→ THE DATA

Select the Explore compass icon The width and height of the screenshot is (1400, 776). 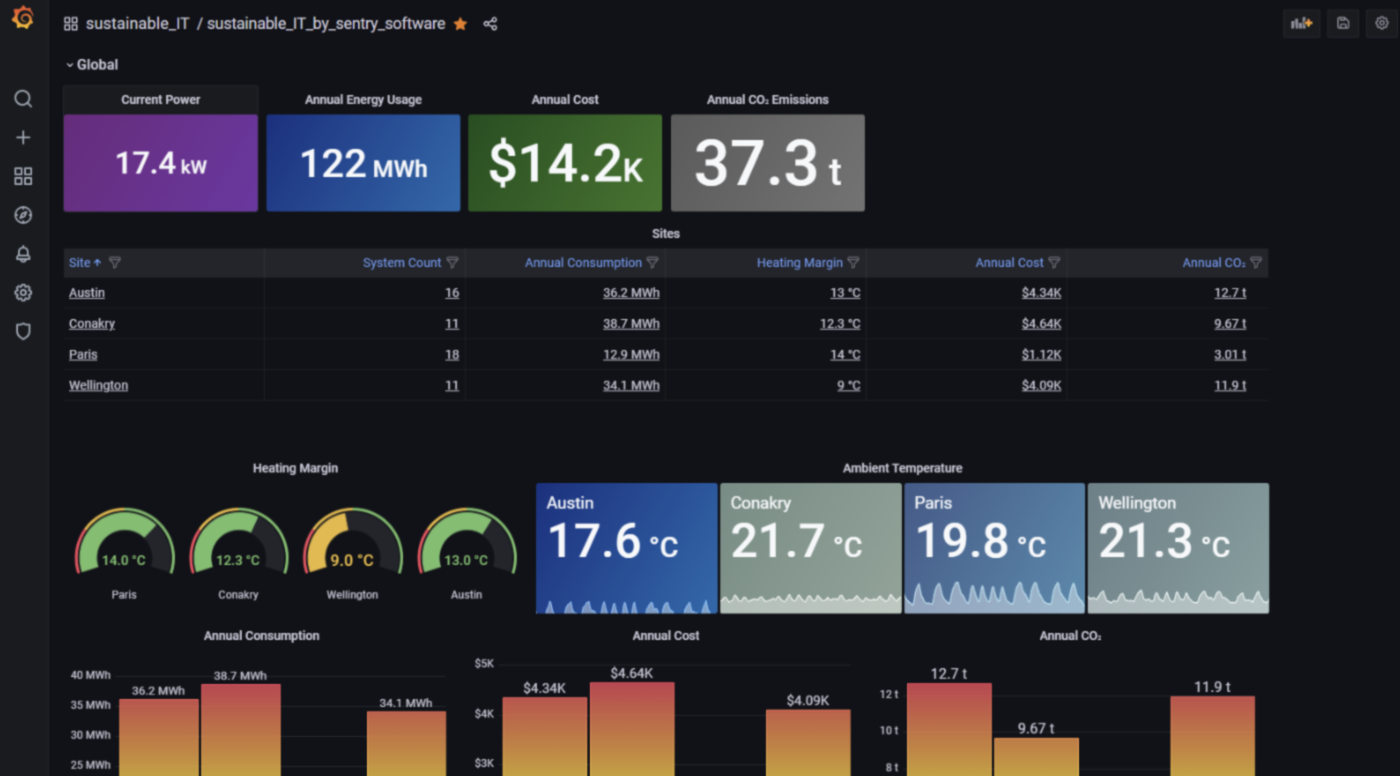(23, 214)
...
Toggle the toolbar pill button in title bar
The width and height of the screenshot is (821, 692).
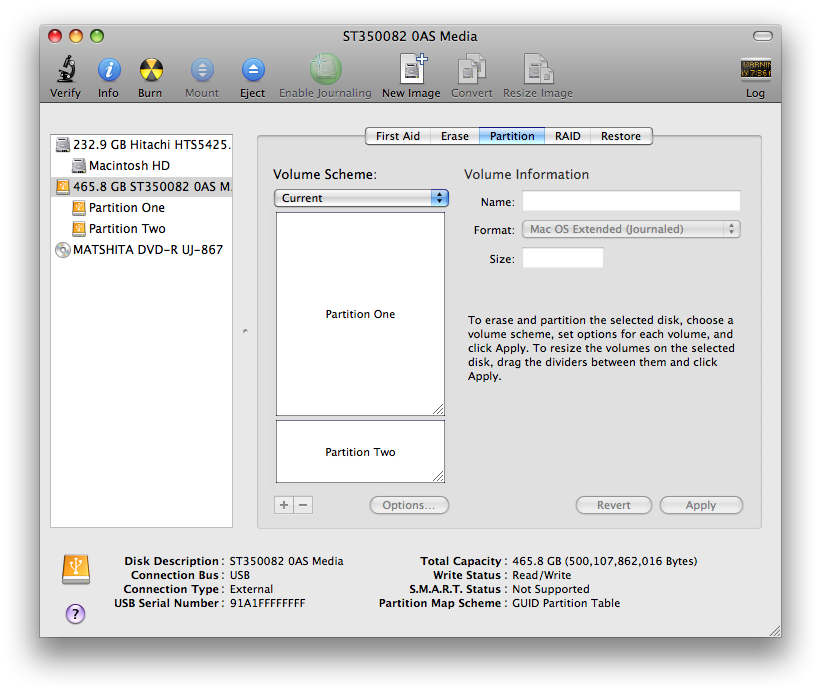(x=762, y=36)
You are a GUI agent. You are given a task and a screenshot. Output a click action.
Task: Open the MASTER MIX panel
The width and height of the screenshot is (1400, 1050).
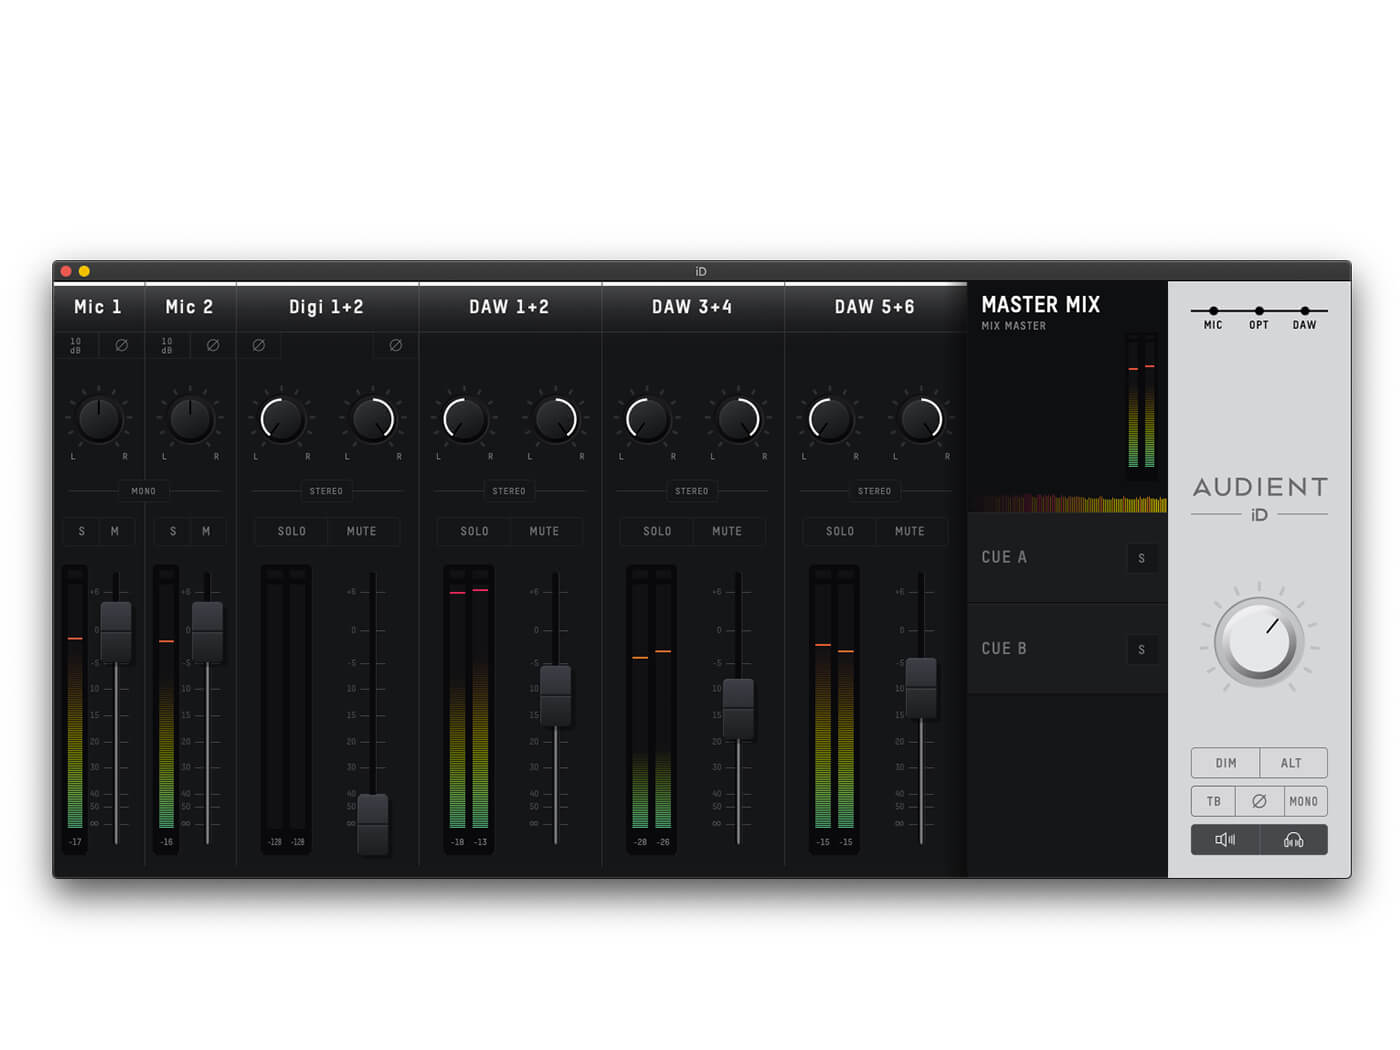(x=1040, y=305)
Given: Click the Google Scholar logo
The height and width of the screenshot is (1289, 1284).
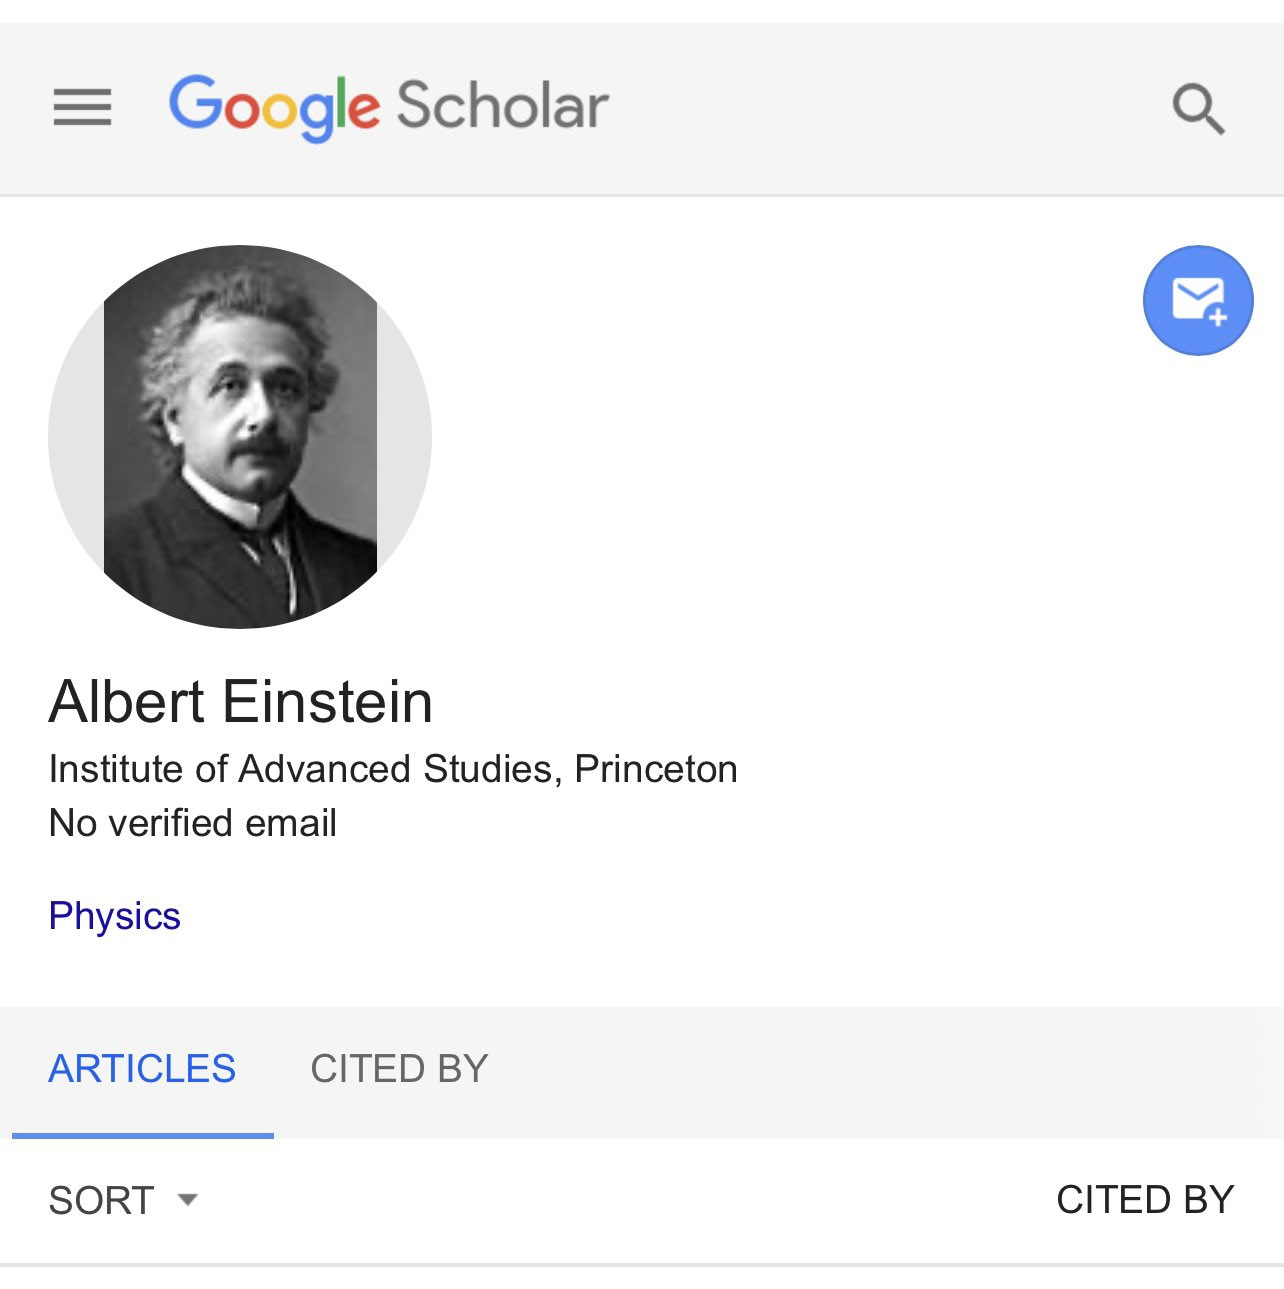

→ TASK DESCRIPTION
What should come back is an exact copy of the lines above from the line with "You are a GUI" to the line with "The height and", both included, minus the pictures.

→ WORKED SOLUTION
You are a GUI agent. You are given a task and a screenshot. Output a click action.
Task: Open the MASTER MIX panel
The width and height of the screenshot is (1400, 1050).
(x=1040, y=305)
Given: Click the Google Scholar logo
The height and width of the screenshot is (1289, 1284).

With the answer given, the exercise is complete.